Isaiah 9:6-For unto us a Child is born, Unto us a Son is given; And the government will be upon His shoulder. And His name will be called Wonderful, Counselor, Mighty God, Everlasting Father, Prince of Peace.
Luke 2:10-18-Then the angel said to them, “Do not be afraid, for behold, I bring you good tidings of great joy which will be to all people. 11 For there is born to you this day in the city of David a Savior, who is Christ the Lord. 12 And this will be the sign to you: You will find a Babe wrapped in swaddling cloths, lying in a manger.” 13 And suddenly there was with the angel a multitude of the heavenly host praising God and saying: 14 “Glory to God in the highest, And on earth peace, goodwill toward men!” 15 So it was, when the angels had gone away from them into heaven, that the shepherds said to one another, “Let us now go to Bethlehem and see this thing that has come to pass, which the Lord has made known to us.” 16 And they came with haste and found Mary and Joseph, and the Babe lying in a manger. 17 Now when they had seen Him, they made widely known the saying which was told them concerning this Child. 18 And all those who heard it marveled at those things which were told them by the shepherds.
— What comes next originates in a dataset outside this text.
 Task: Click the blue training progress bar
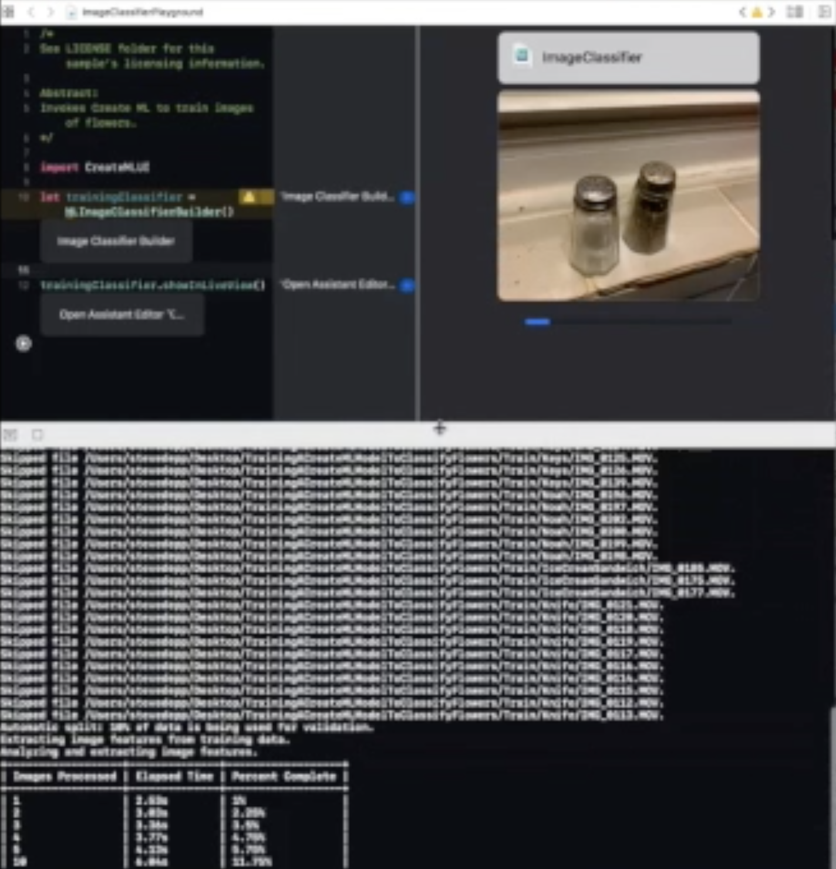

Would God sanction birthdays in this way if such were a purely pagan practice?
Finally, Christians can celebrate birthdays without incorporating idolatry and paganism into such.
1 John 5:21-Little children, keep yourselves from idols. Amen.
The grace of the Lord Jesus Christ, and the love of God, and the communion of the Holy Spirit, be with you all. Amen.